There are three very likely reasons Judy may be so reticent. Some have speculated that she wants to keep the story secret until she publishes her book. I think that unlikely since she apparently has yet to sign her book deal.
It could be pure shame. Judy was quite comfortable in the First Amendment martyr role. As it is, there are people who question whether Judy really got an uncoerced waiver to testify the first time. Her testimony the second time is clearly testimony Libby did not waive her to give; his letter very specifically (likely intentionally) referred to their July conversations, not their June one. In addition, there's a distinct possibility that the limits Judy had received from Fitzgerald for her first testimony got invalidated when she discovered new notes. Specifically, there's an equally distinct possibility that Judy was asked about a second source during her recent testimony and that--for whatever reason--the martyr stance no longer looked so appealing. There's no good spin Judy can put on the facts if she indeed violated the principles she celebrated so boisterously in July.
And if Judy is silent out of shame, I say, make her squirm. When I see crap like Richard Cohen's recent column, I think some public humiliation might make journalists like Cohen rethink their defense of journalistic impunity.
Finally, though, there's also the possibility that Judy's legal entanglements have not ended. Sure, her contempt charge has been cleared. But why are we so quick to assume that means she's in the clear? Or let me put it this way. There is no way any journalist would expect Larry Franklin to tell about his little espionage ring in the Defense Department, not until he's done testifying.
Let me make this clear. I'm not excusing Judy for her shitty reporting, her posturing before she testified, her general bitchiness. If she broke the law in some way related to the Plame Affair, I will be thrilled if she pays for it. Reap what you sow and all that.
But if Fitzgerald has decided her continued testimony may be worth more than punishing her to the full extent of the law, then she's going to need to stay silent for some time yet. If she has decided a plea bargain is a preferable option than the alternatives, then she's not going to give the NYT an interview for a long time. And if Fitzgerald believes Judy's ongoing testimony would be valuable (if that's what's happening), the country would be better off if Judy remained silent, to the public.

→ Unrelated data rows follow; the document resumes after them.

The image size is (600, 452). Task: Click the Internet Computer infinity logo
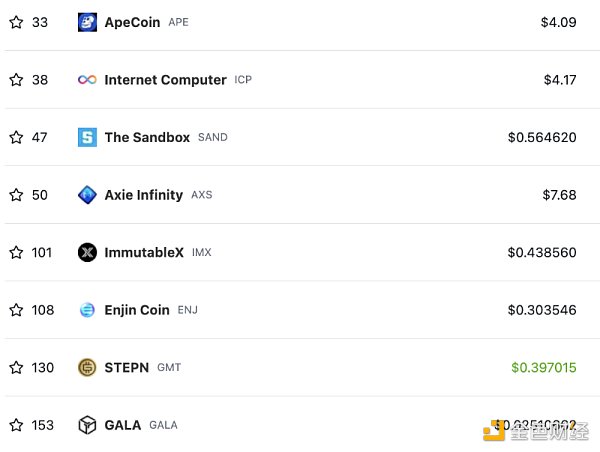pos(87,80)
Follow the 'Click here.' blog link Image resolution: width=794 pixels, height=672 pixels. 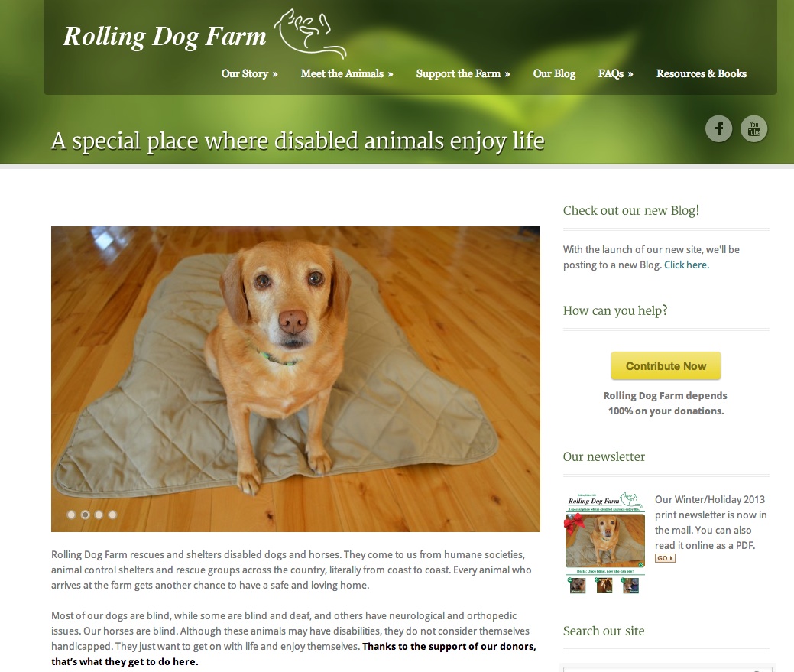click(x=686, y=265)
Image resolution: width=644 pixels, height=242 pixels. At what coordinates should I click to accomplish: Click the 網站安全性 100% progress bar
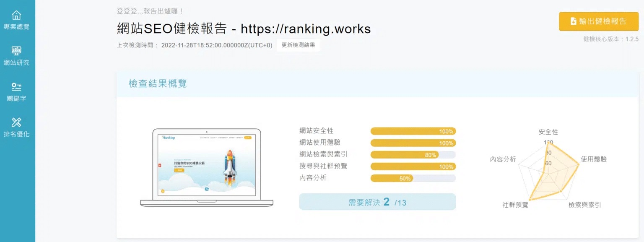[x=413, y=131]
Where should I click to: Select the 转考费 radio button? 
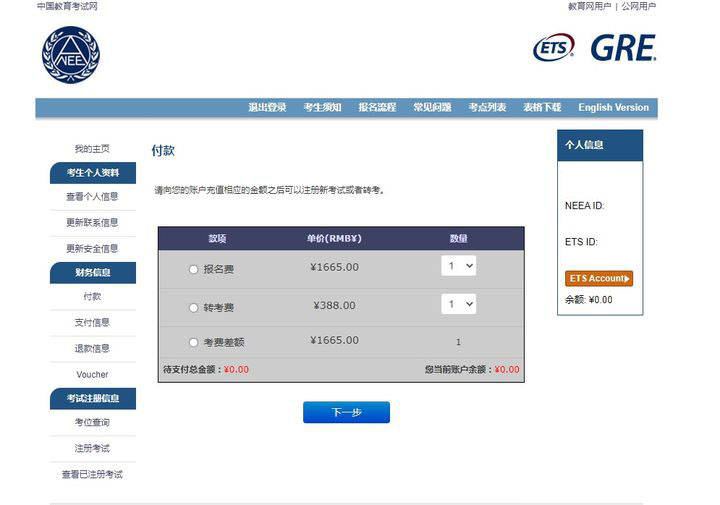[194, 307]
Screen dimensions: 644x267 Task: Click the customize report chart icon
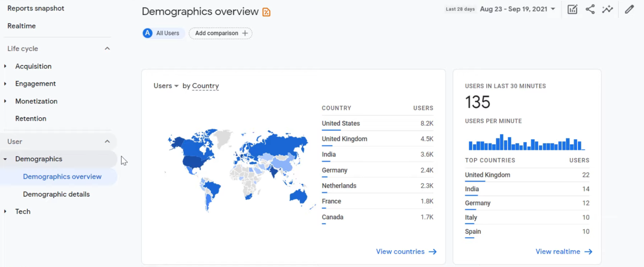point(572,9)
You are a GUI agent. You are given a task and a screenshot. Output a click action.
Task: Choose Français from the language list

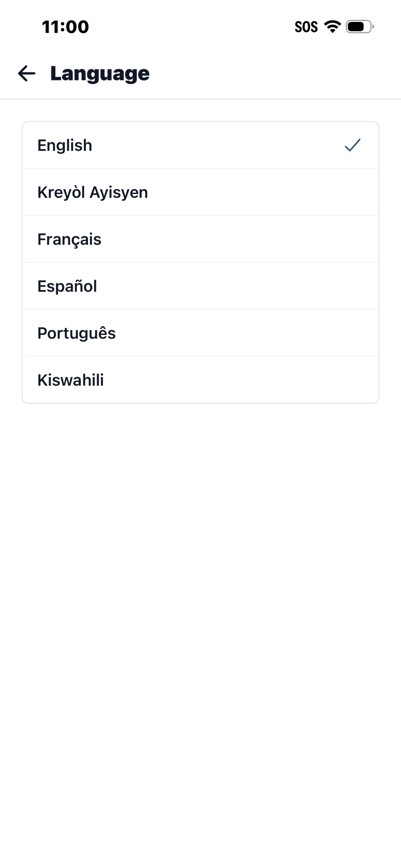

Now, the NYT may be in the same situation as Judy--in continued legal jeopardy of some kind. Certainly, Barney Calame's explanation for why the NYT had put off telling their story suggests as much.
But they declined to fully respond to my fundamental questions because, they said, of the legal entanglements of Ms. Miller and the paper.
As I've said, the NYT has demonstratably lied about what Judy was doing during July 2003, at least in print. If they told the same lies to Fitzgerald that they told to NYT's readers, then they may very well have gotten entangled with the law (and for those keeping count of the compromised players in this affair enjoying publicity as journalism heros, Jill Abramson also has a speaking gig coming up). They avoided the contempt charge Time Magazine received based on the story they originally told Fitzgerald; if he discovered they weren't telling the truth when they avoided contempt, they would indeed be in some legal jeopardy.
But I think the NYT is out of legal danger now, at least if rumors of spats between Bill Keller and Judy Miller are to be believed. If Bill Keller is ready to publish a complete story but Judy isn't, then the NYT probably has a story that they can commit to--and tell publicly.
Judy Miller's and the NYT's interests largely diverged a good time ago, probably before Bill Keller even got the job. The difference is the NYT has finally realized that.